Eusebio debe de estar muy desesperado. Es arquitecto. Tiene 41 años. Se dirige en un taxi a la fiscalía de menores. Lleva a su hija Irene, de 15, atada a su muñeca derecha. Debe aguantar la espera en la pequeña recepción, donde un policía nacional debe tomar nota de su llegada. Los minutos se hacen interminables. ¿Qué hace la hija atada a su padre? Por fín, le recibe el fiscal. Casi no hay preámbulos en el saludo. "Aquí le dejo a mi hija", dice Eusebio. No hace mucho tiempo que averiguó que Irene se dedicaba a la prostitución.

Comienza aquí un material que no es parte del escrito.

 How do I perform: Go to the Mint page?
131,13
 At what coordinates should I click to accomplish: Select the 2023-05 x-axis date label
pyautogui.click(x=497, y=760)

Fue un momento horroroso. Todos sus ideales por los suelos, su carrera profesional convertida en algo sin importancia comparado con lo que tenía a su lado, su hija. Porque no sabe qué hacer con ella, con su vida de prostituta, con esa relación que no aprueba con un grupo de adolescentes que practican una forma de vida que no es la suya o que entiende que está fuera de toda norma. No le gusta su forma de vestir, no acierta a comprender cómo ese grupo la ha comido el coco hasta ese punto, hasta prostituirse ¿voluntariamente? para financiar las actividades del grupo, un colectivo con más autoridad ante ella que él mismo, que su propio padre, un padre desconcertado, desesperado, que pide a las autoridades que salven a su hija, que se hagan cargo de ella, que papá Estado pase a ser, de alguna manera, también mamá Estado.

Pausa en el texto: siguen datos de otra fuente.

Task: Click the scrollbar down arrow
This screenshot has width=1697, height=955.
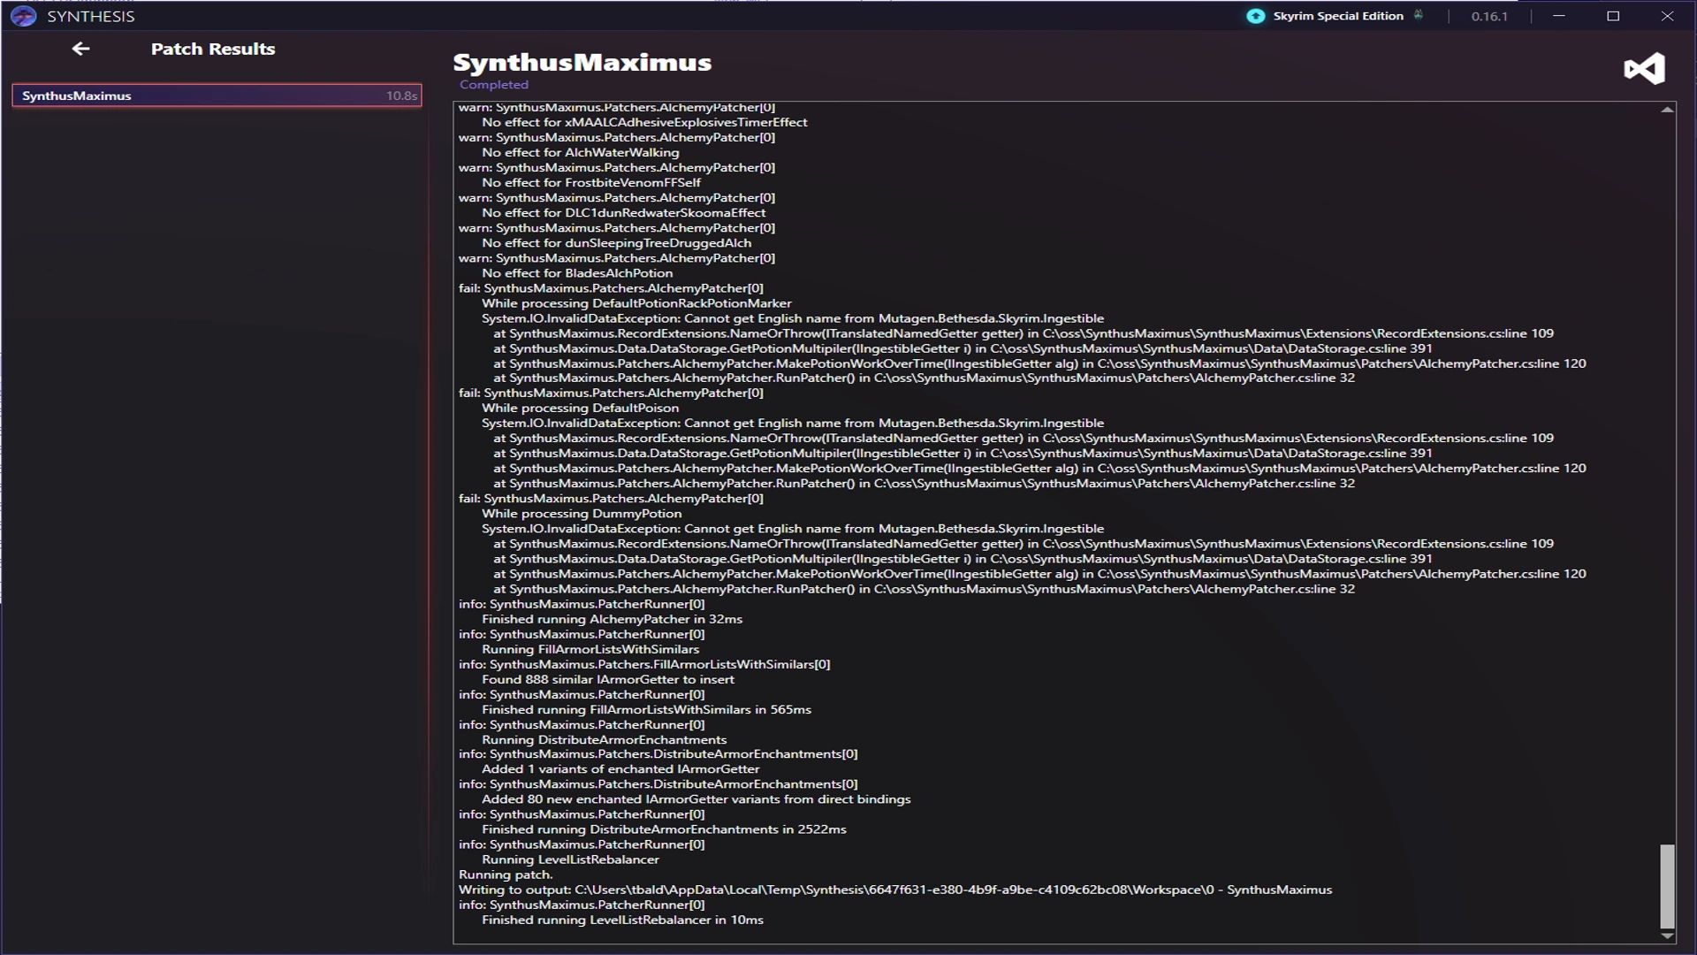Action: 1667,936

Él es abogado y ella es bióloga. Ambos superan los 40 años y han querido para su hijo un tipo de educación diferente. Se proclaman tolerantes y lo dicen convencidos. La madre es algo más rígida que el padre: han procurado no comprarle pistolas cuando era pequeño, le prohibían ver los dibujos animados en la televisión porque pensaban que eran nocivos para su educación. Como muchos otros padres, se preocuparon de leer algún manual sobre la correcta educación de los hijos. Todo ello para su beneficio. Resultado: a sus 13 años ya no pueden con él y sacan bandera blanca. No le entienden: es agresivo, grita, insulta, rechaza ordenar su habitación, se rebela por cualquier cosa, se marcha de casa... Pero es un buen estudiante. Advierten, eso sí, que tiene problemas para relacionarse con sus compañeros. Y deciden acudir a una consulta. Quienes estudian el caso empiezan a rascar en su vida. El chico no lo pone fácil, es desagradable en sus respuestas, se pone violento cuando acude con sus padres. No le importa manifestar que le dan asco.

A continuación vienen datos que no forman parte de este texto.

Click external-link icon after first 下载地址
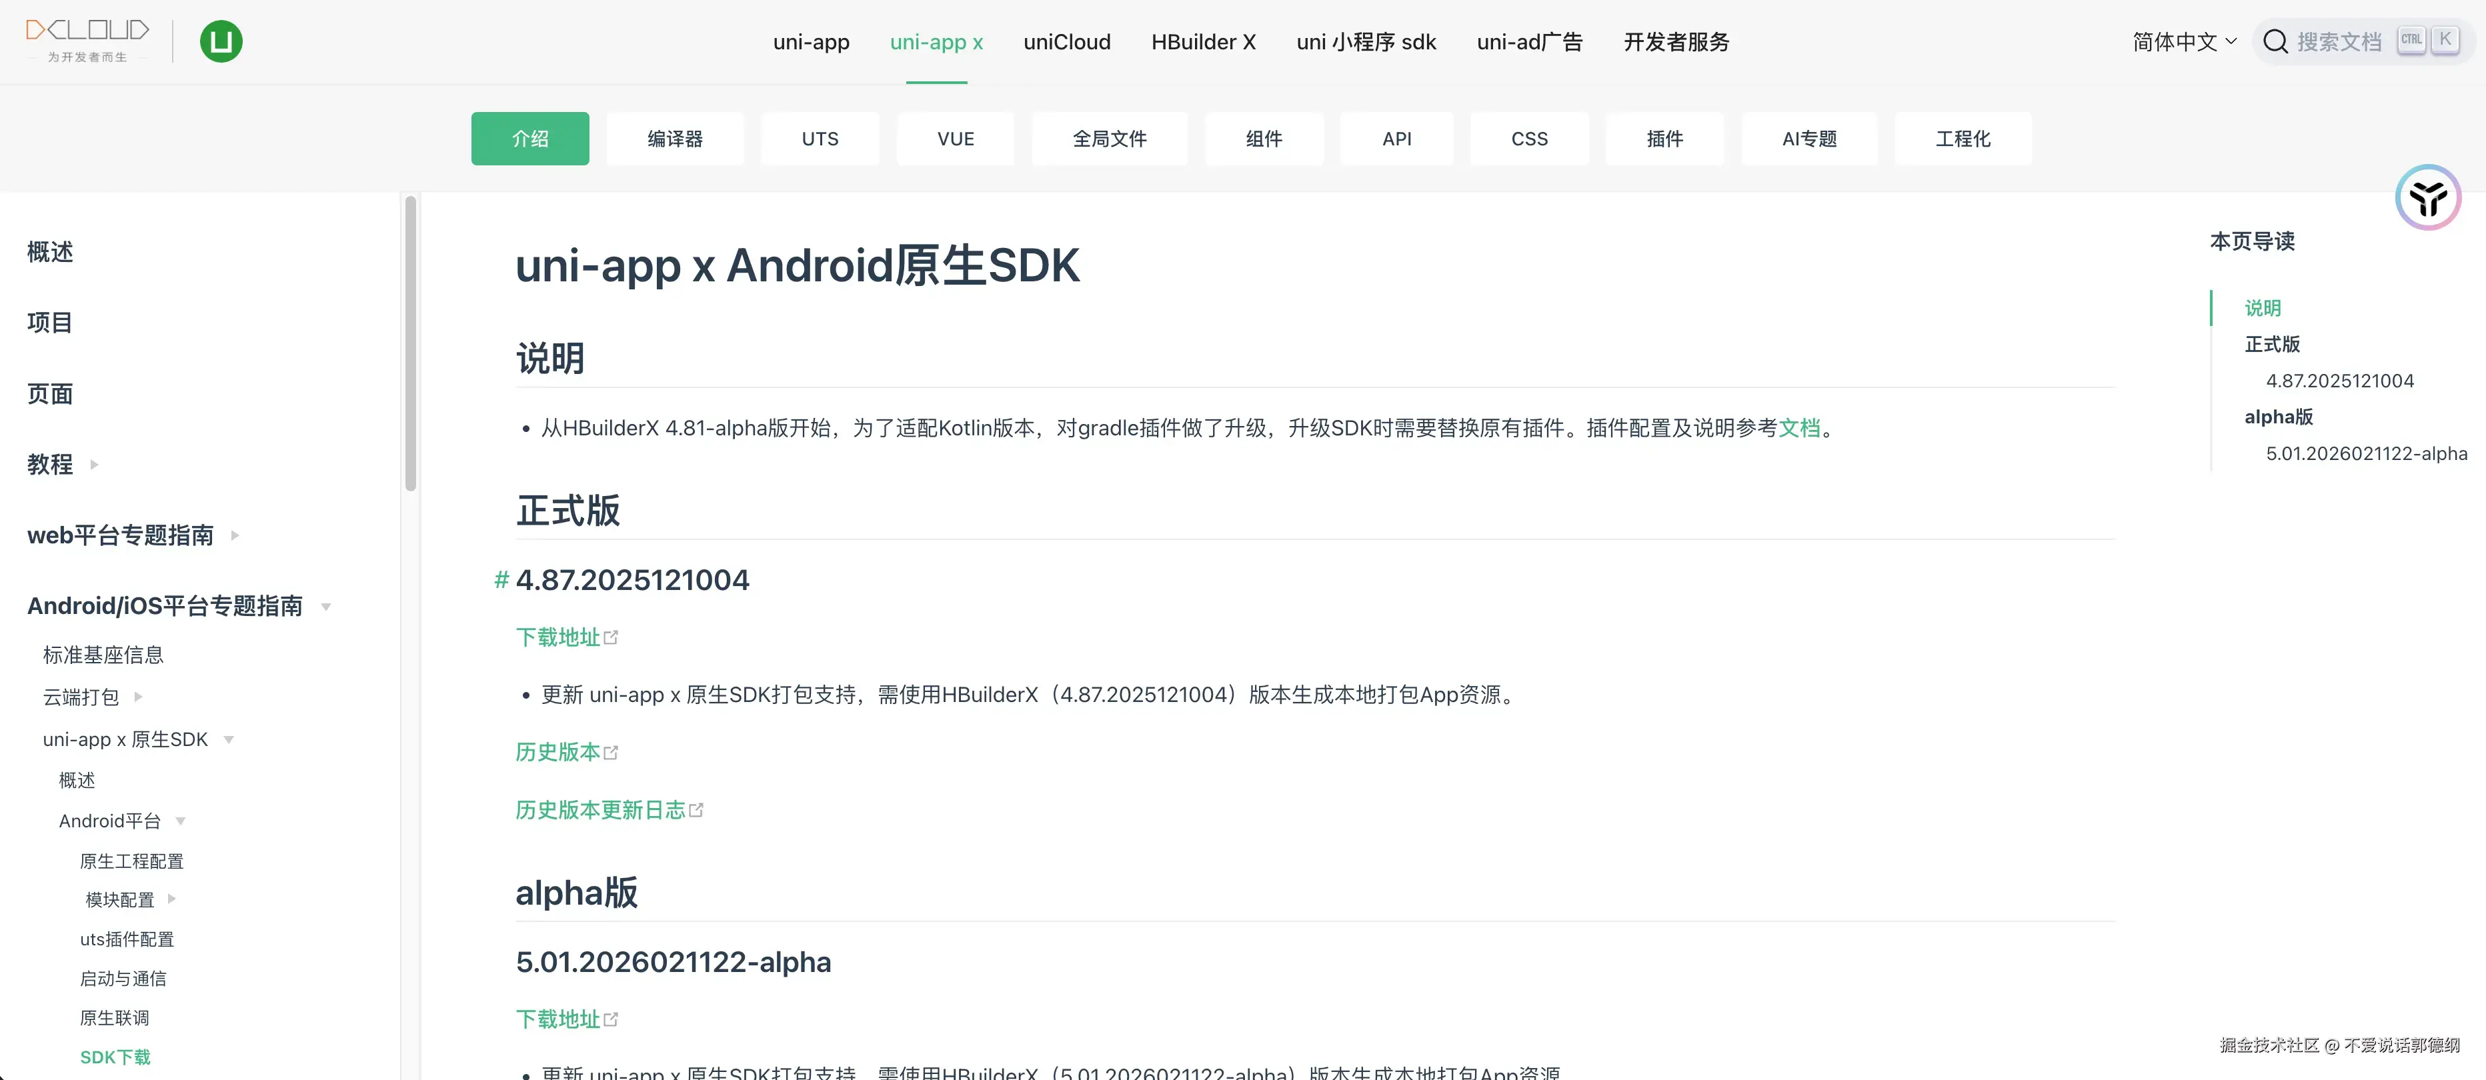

Los psicólogos concluyen que el chaval está pidiendo a gritos que le hagan caso. Por ejemplo, es infantil aun cuando razone como un adulto, le gusta jugar, es capaz de entretenerse solo con cualquier cosa. Sus padres quisieron que hiciera deporte, le obligaron a la lectura, despertaron en él demasiadas expectativas. Se hizo introvertido, no se considera útil ni querido. Carece de autoestima. Está aislado y ahora siente celos. El problema se ha agravado al nacer una hermana que tiene ahora dos años: inconscientemente, los padres se están volcando en ella. La terapia determina trabajar con el hijo, pero también con los padres, enseñarles otras habilidades de comunicación con su hijo, enseñarles a negociar, aspecto en el que coinciden psicólogos, educadores y sociólogos: la crítica al exceso de tolerancia no debe conducir a un elogio al autoritarismo. Los padres deben tener autoridad, pero han de negociar.